Tapestry extends store closures, boosts financial flexibility on ramped up Covid-19 relief effort
Mar 27, 2020
Tapestry Inc., parent company of Coach, Kate Spade and Stuart Weitzman, has announced a new set of initiatives to support its employees and boost its financial flexibility as the Covid-19 pandemic continues to impact the economy.
The new initiatives mark the latest move from the company, since it announced that it would temporarily close all of its directly operated stores in North America and Europe earlier this month. The company has now extended these store closures for an additional two weeks through April 10.
Employees at these closed stores will continue to receive pay and benefits over the next four weeks, the company said, and the company will release further store closure decisions on a bi-weekly basis.
Nearly all of the company’s stores in China have re-opened, while elsewhere in Asia, the majority of our stores are open and operating on shortened hours.
Tapestry’s e-commerce platforms and distribution centers remain operational globally, across all major regions.
Like Target, LVMH and more, Tapestry is another member of the retail industry contributing to aid efforts during the pandemic.
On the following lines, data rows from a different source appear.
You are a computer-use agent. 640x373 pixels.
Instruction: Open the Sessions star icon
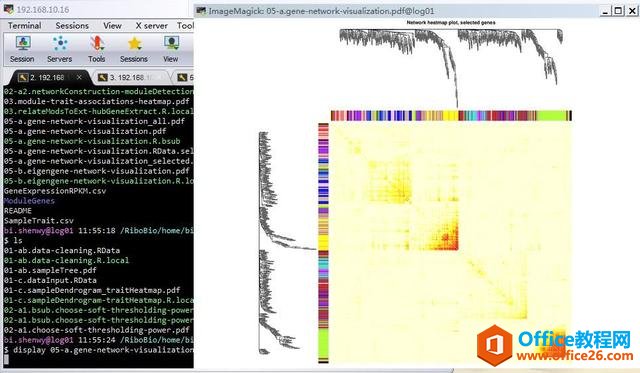coord(134,43)
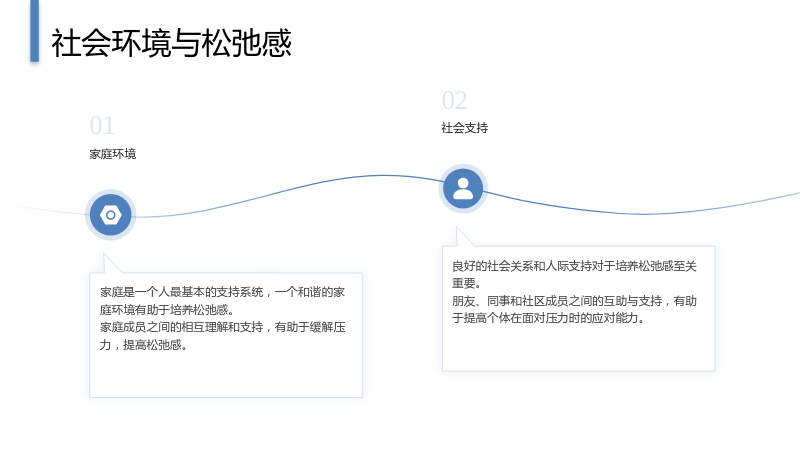Viewport: 800px width, 450px height.
Task: Click empty area inside the left callout box
Action: click(x=226, y=376)
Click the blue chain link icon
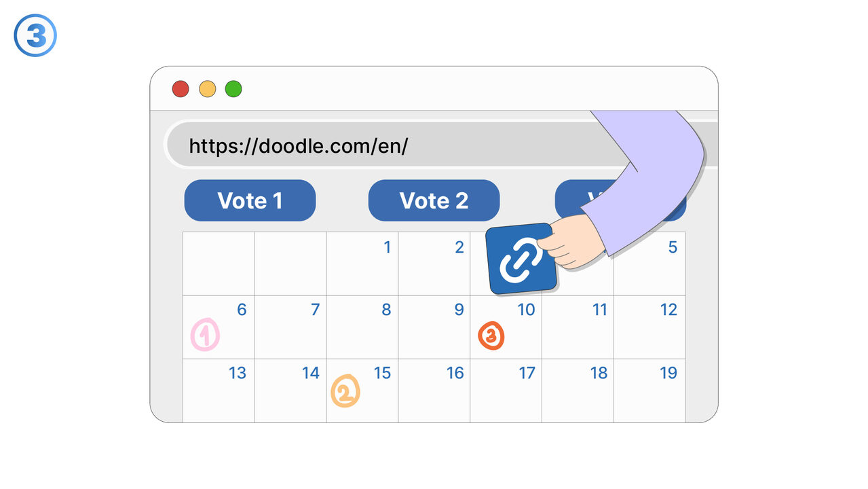 click(x=521, y=260)
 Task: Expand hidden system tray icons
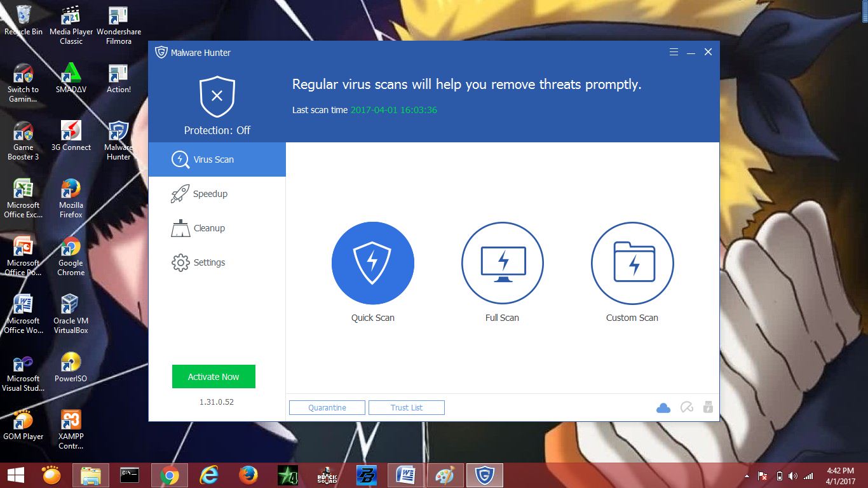(x=745, y=475)
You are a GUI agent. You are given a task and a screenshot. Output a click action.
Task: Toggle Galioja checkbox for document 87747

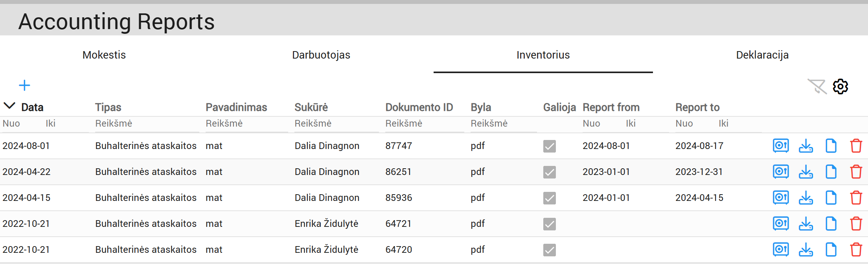(550, 146)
To offer assistance, Tapestry's foundations will match gifts made by Tapestry employees in North America to support qualified charitable Covid-19 causes, up to $10,000 per employee under Tapestry’s matching gift program, the company said.
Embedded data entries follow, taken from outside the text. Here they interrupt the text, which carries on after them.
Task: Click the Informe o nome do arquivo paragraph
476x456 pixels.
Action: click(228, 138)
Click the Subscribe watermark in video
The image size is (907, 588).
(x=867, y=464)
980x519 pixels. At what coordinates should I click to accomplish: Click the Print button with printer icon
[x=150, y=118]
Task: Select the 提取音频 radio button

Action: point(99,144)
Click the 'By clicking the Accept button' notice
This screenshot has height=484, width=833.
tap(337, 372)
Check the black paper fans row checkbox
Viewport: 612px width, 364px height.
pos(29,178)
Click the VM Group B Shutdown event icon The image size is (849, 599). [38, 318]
In addition, the company said it will donate 15,000 masks to hospitals in the U.S., the U.K. and Spain, with additional masks expected to be delivered in April.
The Coach Foundation will also make an additional contribution to an organization crowd-sourced by employees in North America, and both the Coach and Kate Spade New York Foundations are working to partner with private and public sector entities that are working to help those in need.
The company finished 2019 with $1.2 billion in cash and short-term investments. To bolster liquidity, the company is drawing down $700 million from its $900 million revolving credit facility, has suspended its quarterly cash dividend beginning in the fourth quarter of fiscal 2020, and is exploring opportunities to cut "non-essential operating expenses, while reducing capital expenditures and tightly managing inventories," Tapestry said.
The company said it is also suspending its share repurchase program. Currently, the company has $600 million remaining on its current share repurchase authorization following $300 million in repurchases completed in the first quarter of fiscal year 2020.
“In this period of unprecedented volatility, we are focused on our stakeholders, including our employees and stockholders," said Jide Zeitlin, chairman and CEO of Tapestry.
"We are taking immediate steps to support our employees and local communities. We have an 80-year history of successfully navigating external crises. Our three brands are powerful and resonate deeply with consumers globally. This, along with the resilience of our teams, underscores our confidence in the future.”
Tapestry said it will provide an update on the operational and financial impacts of the outbreak on its global business during its third quarter fiscal 2020 conference call scheduled for April 30, 2020.